▶ **EXERCISE**: Please reproduce the part of the text below on warning signs in an aging parent that lies between "Increasing frailty.  Is" and "Changes in appearance.", inclusive.

▶ **SOURCE EXTRACT**:
Slow recovery. Has Mom or Dad had difficulty recovering from a recent illness?  Are cuts or scrapes healing properly, or do they linger?  Did your parent seek medical attention or ignore the problem?

Noticeable weight loss.
Does your parent seem thinner?  Many conditions, from illness to depression, cause weight loss.  Seniors who live alone often complain that cooking for one is no fun, so they don’t eat, or they snack on foods that are unhealthy.
Increasing frailty.  Is a parent suddenly asking you to lift things for them that were never too heavy before?  Is Dad slow to rise from that recliner?   Does Mom seem unsteady on her feet?

Changes in appearance. 
If your mother was always a fashion maven in the past and now she looks disheveled, it’s time for concern.  Buttons and zippers require a manual dexterity that seniors may be unable to manage. If your father has suddenly acquired an unkempt beard, remember that shaving is particularly dangerous with a shaky hand.  Small changes in appearance can add up to big concerns.
Recall issues.  We all forget things, no matter our age.  But if your parent is consistently forgetting to take medication, can’t remember how to run the kitchen appliances or how to get to a neighbor’s home, it is time to consider alternatives in the living situation.
Social challenges.  Aging and loneliness can be alienating — even if your parents are both alive and living together.  People don’t always age at the same rate; it is common for seniors to experience frustration because Dad wants to stay home with the TV and Mom wants to get out.  For widows and widowers, depression is a common companion that leads them down a lonely road.  If friendships have ended because of health or death, you may see your parent become more and more inactive, frustrated and morose.  Does he spend more time in the house, limiting contact with the outside world?  Has she given up her weekly visits with her friends?  Watch for these behavioral changes.

And how are YOU doing?
While you are gauging your parent’s need for living assistance, take a look at how the situation is affecting you and your family.  Many families are affected financially and emotionally by long-term care.  If you are the primary caregiver to a parent, you have a right to be tired and occasionally frustrated.  Women today are the embodiment of the “sandwich generation.”  We have children, careers, husbands and homes that require attention — putting an aging parent with multiple needs on top of that pile is sometimes more than we can handle.  If you are facing a long-term-care situation with a parent, whether at home or in an assisted living facility, be sure you take time to care for yourself.

▶ **DATASET EXTRACT**:
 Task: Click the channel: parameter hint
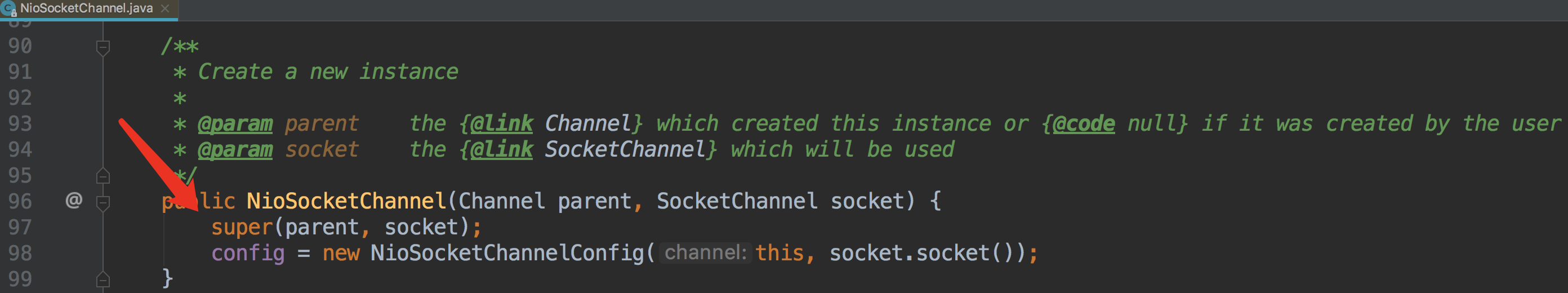(705, 253)
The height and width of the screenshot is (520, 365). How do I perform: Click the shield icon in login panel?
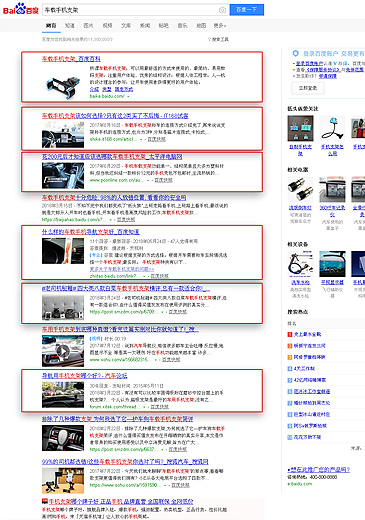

▶ **WRITTEN ANSWER**:
Increasing frailty.  Is a parent suddenly asking you to lift things for them that were never too heavy before?  Is Dad slow to rise from that recliner?   Does Mom seem unsteady on her feet?

Changes in appearance.